How BYOND used to handle characters
In the old days, all characters in BYOND were 8-bit and were defined by whatever locale your system used. This is often called "ANSI" encoding. If your characters used only code values from 1 to 127, then it could be called ASCII which is only 7-bit. ASCII is pretty much universal whereas ANSI used your locale to determine the value of characters 128 through 255.One happy consequence of this way of handling characters was that one character was basically always one byte, which made text very easy to work with in BYOND's built-in routines like copytext(), findtext(), etc.
UTF-8 encoding
Unicode characters can have code values anywhere from 1 to 0x10FFFF, which is a lot. Obviously you can't fit all that in one byte, so BYOND uses a form of encoding internally called UTF-8. Any characters beyond ASCII (1 to 127) are turned into multi-byte sequences like so:Characters 1-0x7F: 1 byte
0x80-0x7FF: 2 bytes
0x800-0xFFFF: 3 bytes
0x10000-0x10FFFF: 4 bytes
All of the text procs in BYOND still use byte positions when talking about the position of a character, rather than counting characters, so the 2nd character may not be at position 2 like it was in older BYOND; it may be anywhere from 2 to 5. The reason the text routines still use bytes is because using a byte position is much faster; having to count characters would slow everything down considerably.

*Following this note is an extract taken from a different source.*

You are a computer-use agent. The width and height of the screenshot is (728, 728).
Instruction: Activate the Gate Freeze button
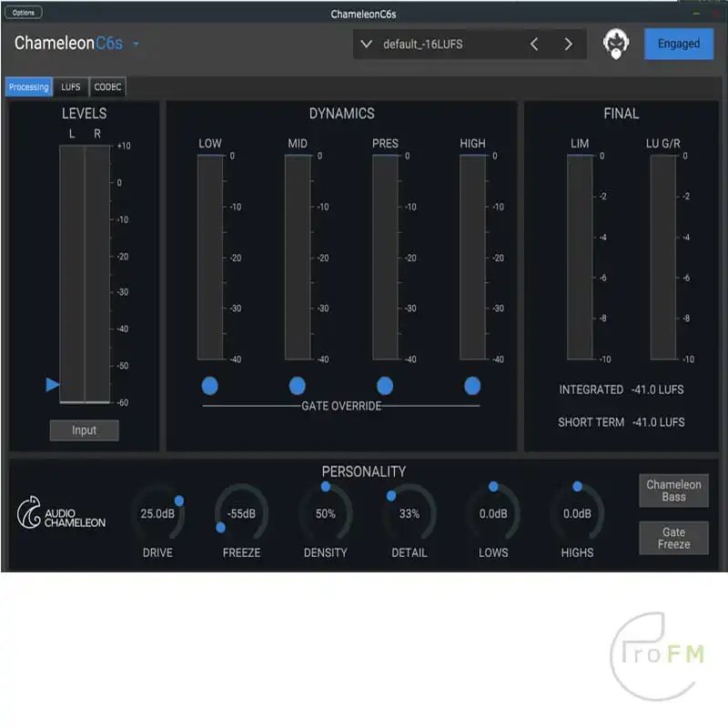click(673, 537)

What this means for your code
In places where you use findtext(), length(), and copytext() together, it's very unlikely there will be an issue at all. For instance, this code will be the same as it ever was:proc/SnipWordOnce(text, word)
. = text
var/i = findtext(text, word)
if(i)
. = copytext(text, 1, i) + copytext(text, i + length(word))
Because findtext() produces a byte index and length() returns a length in bytes, you'll have no trouble using a byte index in copytext() no matter what the actual text is.
There are however some situations that may not be as easy, like if you're trying to count one character at a time:
// This works fine in BYOND 512 but breaks for non-ASCII in 513+
proc/AnimateMaptext(object, text)
var/i, len=length(text)
for(i=2, i<=len, ++i)
object.maptext = copytext(text, 1, i)
sleep(1)
To handle these special cases, BYOND has introduced _char versions of most of the text procs, like findtext_char() and copytext_char(). Here is one way you could, but shouldn't, update the previous code:
// This works in 513+ but performance sucks for long strings
proc/AnimateMaptext(object, text)
var/i, len=length_char(text)
for(i=2, i<=len, ++i)
object.maptext = copytext_char(text, 1, i)
sleep(1)
Counting characters is not necessarily a fast process, so for long text strings this would be cumbersome. Here's a better way:
// This is better (and will also work in 512!)
proc/AnimateMaptext(object, text)
var/i, len=length(text)
var/ch
for(i=1, i<=len,)
// the read-only [] operator will grab the whole character at byte i
i += length(text[i])
object.maptext = copytext(text, 1, i)
sleep(1)
Quick tips
- Never assume one byte is one character anymore.
- Prefer the non-char versions of any text handling procs over the _char versions whenever possible.
- If you have to use something like length_char(text)-offset, use -offset alone instead, since most text procs allow negative indexes; this will be much faster.
- In your HTML interfaces for the browser element, add <meta charset="UTF-8"> so you get the right encoding.
Locale issues
513 and older versions will talk to each other as best they're able, but ultimately the goal is for everyone to upgrade. Therefore mixing 512 servers with 513 clients or vice-versa could introduce some problems. Chances are you'll want to upgrade both at the same time, so if your server now uses 513 you should require users to update as well.On older versions, because they're limited to 8-bit characters they're bound to whatever locale they're using. However, older versions do not send their locale info to 513 because, well, they weren't really prepared to do so. As a result 513 will up-convert based on the locale it's running on, not the sender's locale. In practice that shouldn't be a huge problem; most Russian-dedicated SS13 servers for instance had all their players using a Russian locale.
Similarly, Dream Maker will up-convert old code files from ANSI to UTF-8 using its current locale, and will compile any converted strings as UTF-8.
Other notes
Strings in the DM language can now use three new escape sequences if you want to use a special character:\xNN
\uNNNN
\UNNNNNN
The Ns represent hexadecimal digits, so \x can create characters from 1 to 255; \u can do up to 0xFFFF; and \U can do any character supported by Unicode. You must use the exact right number of digits with the escape sequence, so you may need to pad with zeroes. For instance the bacon emoji 0x1F953 should be written as \U01F953.